▶ **DATA SUPPLIED**
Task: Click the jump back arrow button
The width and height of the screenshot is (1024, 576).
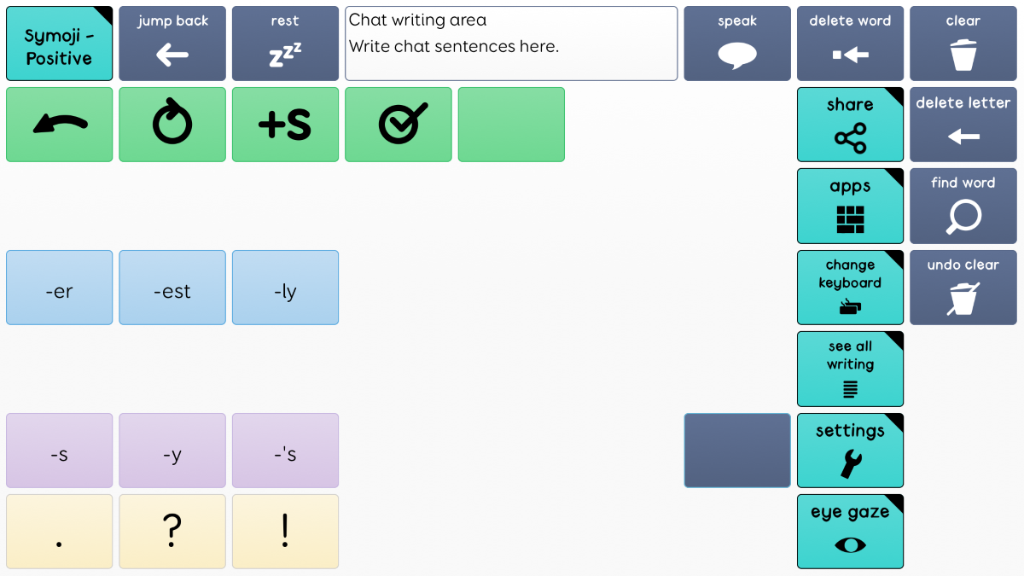Action: coord(172,44)
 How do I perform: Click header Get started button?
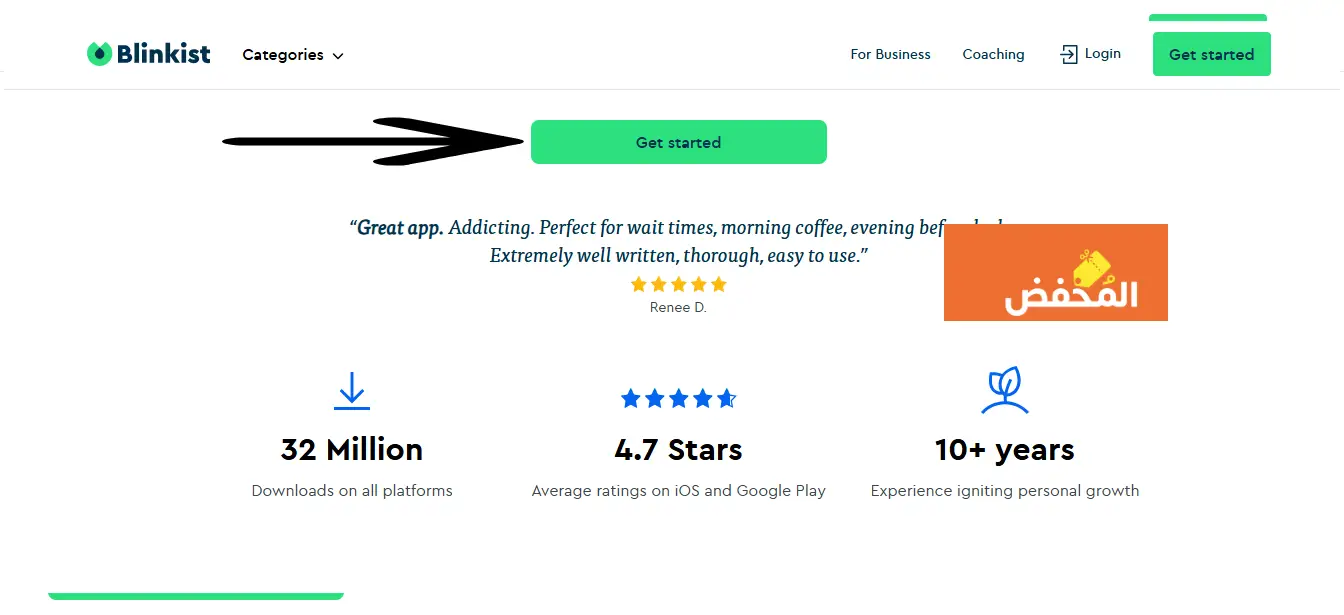point(1211,54)
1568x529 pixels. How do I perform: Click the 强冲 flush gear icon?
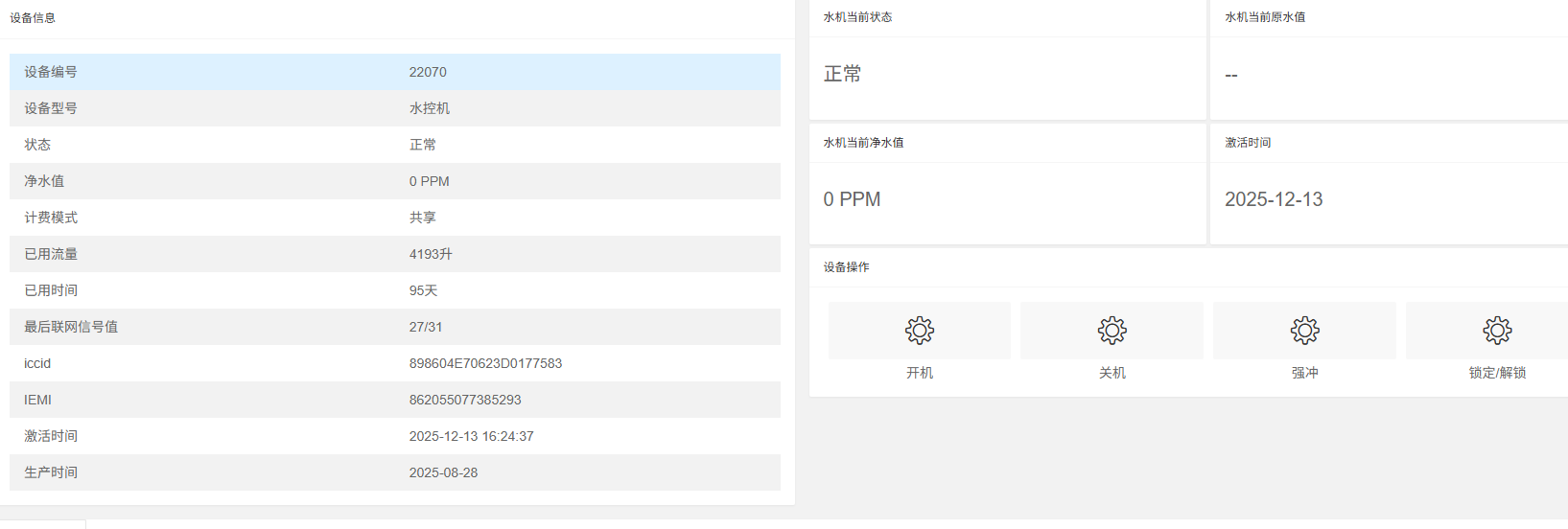click(1304, 331)
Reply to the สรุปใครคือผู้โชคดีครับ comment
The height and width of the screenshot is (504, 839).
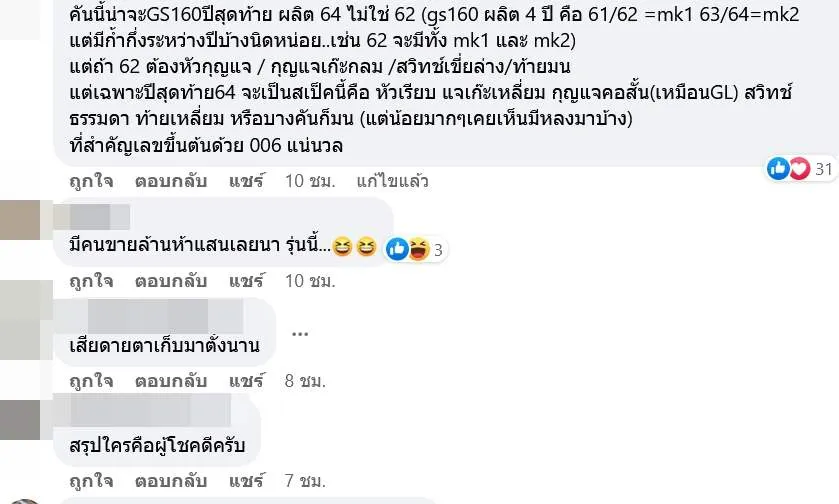171,481
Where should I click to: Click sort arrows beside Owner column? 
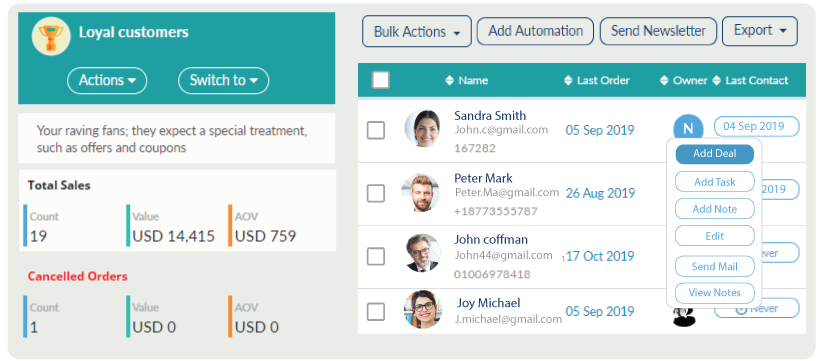[664, 81]
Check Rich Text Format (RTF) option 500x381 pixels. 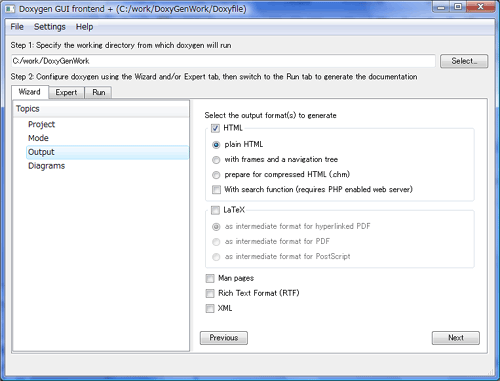(210, 293)
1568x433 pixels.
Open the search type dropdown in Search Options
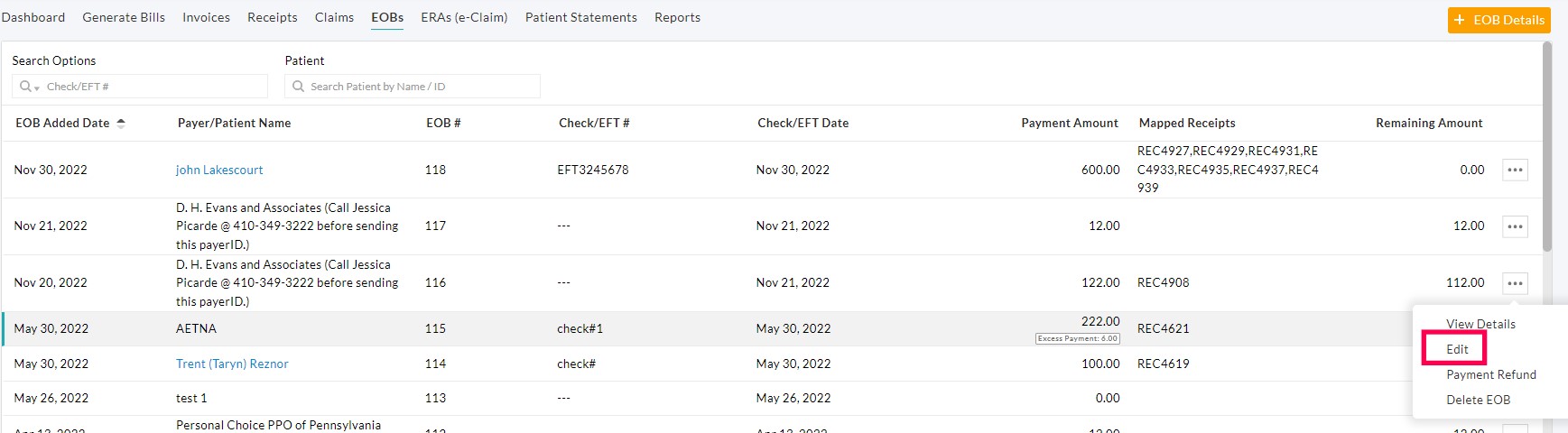click(x=30, y=87)
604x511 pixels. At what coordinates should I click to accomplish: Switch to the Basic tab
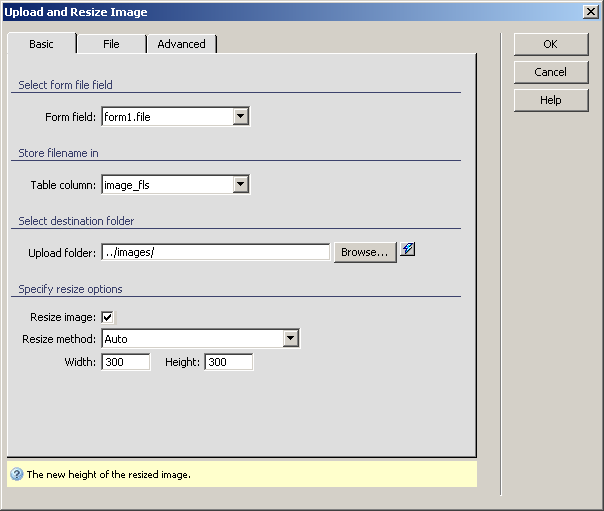click(x=42, y=44)

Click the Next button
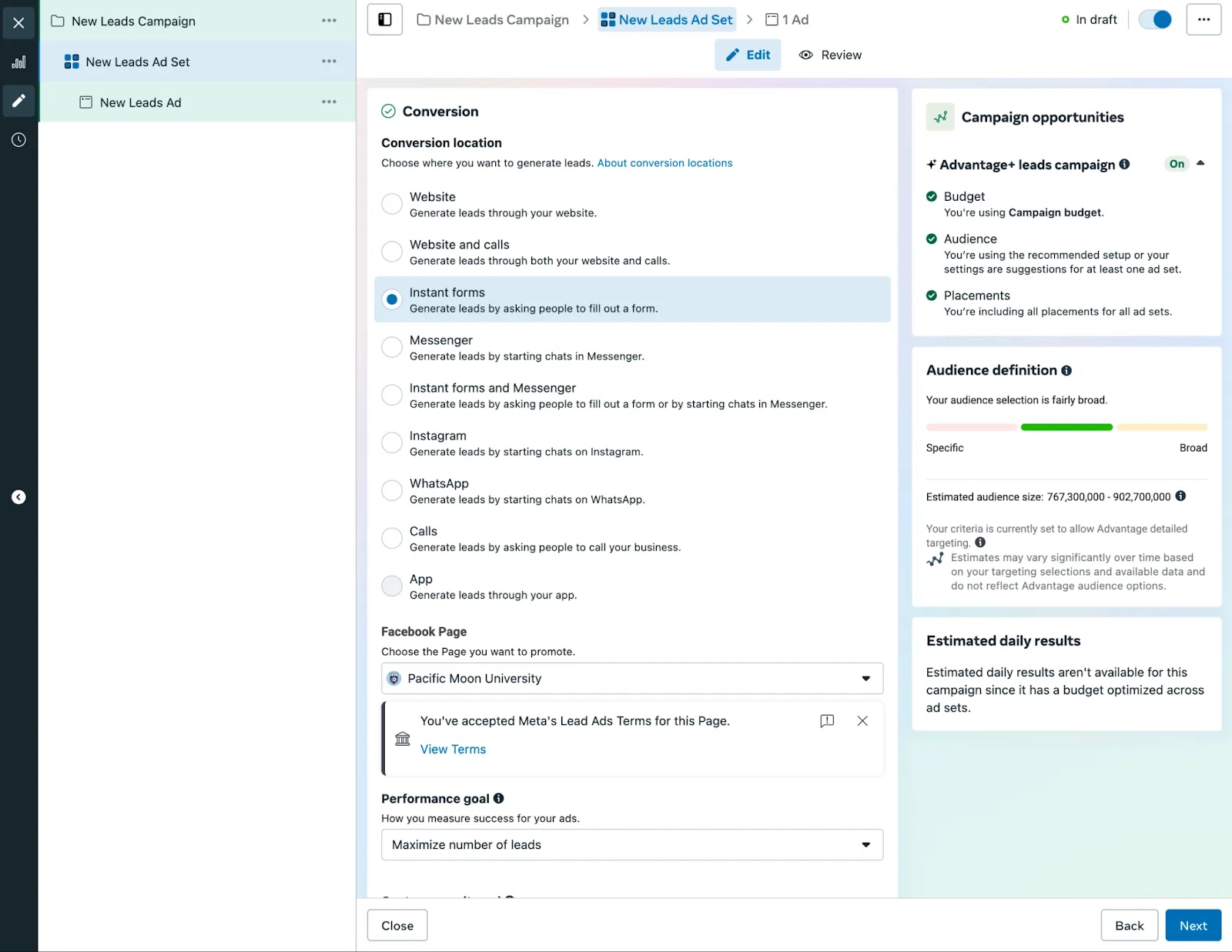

▶ **WHAT TO WORK ON**
Working from the line with "604x511 pixels. At" to the last line of the material above, repeat each line exactly and leave out the pictures.

▶ **TASK SOLUTION**
604x511 pixels. At what coordinates should I click to accomplish: Switch to the Basic tab
click(x=42, y=44)

Click the Next button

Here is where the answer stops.